Majdoulene Kerish is a Jerusalemite. She graduated with an MPhil in Development Studies at Cambridge University after an engineering degree at Loughborough University (BEng) with a focus on sustainable engineering and project financing. She was top of the cohort for several years and won the best engineering management dissertation for 2017/2018. She is now in development consulting at Genesis Analytics, working on social sector financing as part of the human development practice, with a MENA region focus.
Why did you decide to join Genesis Analytics?
Emma Green: I joined Genesis Analytics (GA) because I wanted to do work that was meaningful and interesting. As a consultancy, working at GA means working on many different projects for a range of clients at once – no work day is the same. This would mean that I could constantly be learning about new development topics and getting exposure to different types of clients (private sector, public sector and donors). I also really liked the focus of GA on unlocking value in Africa particularly. Finally, a number of current employees spoke about how they enjoyed the culture and focus on personal development at the firm, which really appealed to me.
Majdoulene Kerish: After graduating from Cambridge University, I was based in Jerusalem and found myself joining a few other MPhil coursemates at GA. This was an exciting opportunity to work at an international firm with colleagues I’ve known before and shared a master’s degree with.

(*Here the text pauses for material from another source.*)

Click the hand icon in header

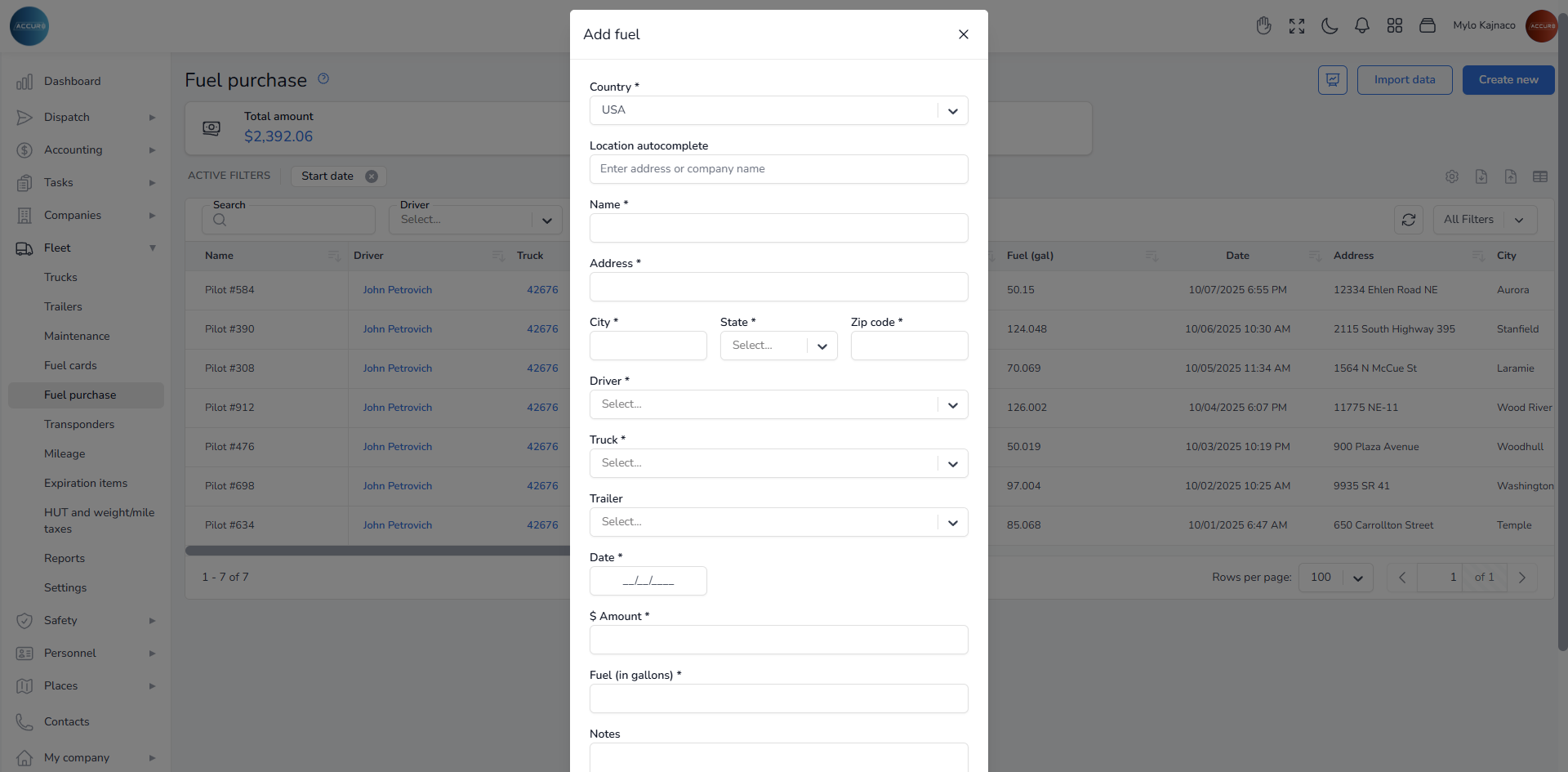coord(1263,26)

What excited me about joining GA was the fact that it’s growing rapidly in the MENA region. I actually joined through a friend working at GA, he told me: “Genesis Analytics is looking for someone to work on a project in Oman”. That was an opportunity to expand my professional experience beyond Jerusalem at times when everything was virtual and hand sanitiser-soaked fingers were the norm. Consequently, I joined the Human Development practice at Genesis Analytics and have been working with the Government of Oman and the Tawazun program set by his Majesty the Sultan. GA works across different sectors, clients and countries, which gives you a wide range of options to grow professionally.
What do you enjoy most about the role?
Emma Green: Working in the Shared Value and Impact practice at Genesis Analytics has stretched me to think about creative ways in which the private sector, government and non-profits can work together to deliver development outcomes. I have loved working with such a range of clients on many corporate impact, public policy and regulatory challenges that feel genuinely meaningful and interesting. I also appreciate the Genesis culture of personal development, cross-practice projects and social activities. It’s been a great place to work straight out of my MPhil in Development Studies at Cambridge University and I could not recommend it highly enough.
Majdoulene Kerish: Genesis is growing and expanding, and the human development practice team grew from just under ten members when I first joined a year ago to nearly 29 members as of November 2022, spread across different countries.
After a year+ at Genesis, being the first Middle East-based person, I worked on projects in Saudi Arabia, Oman, Jordan, Iraq and Morocco. I have worked for a short period of time at three offices so far (South Africa, Kenya, and the UK).
I have enjoyed the range of projects at the practice across countries, sectors and clients. In addition to the teamwork spirit, working remotely yet closely with seniors, along with the flexible working environment.
What advice do I have for students who are weighing up their career options?
Emma Green: For me, there are two key priorities to consider when weighing up your career: purpose/fulfilment and culture. First, when choosing what type of work to pursue, never compromise on doing something that you generally enjoy and that fulfils you – you spend too much time at your job not to enjoy it. Second, when choosing where to work, prioritise culture. Culture affects your workplace wellbeing, career progression and personal performance.
Majdoulene Kerish: When weighing up your career options, consider your goals when you applied for your degree. Speak to your tutor, graduates and career services and join as many events at Cambridge and get to know people in your community. These opportunities direct you to different market openings and connections and help you sharpen your ideas.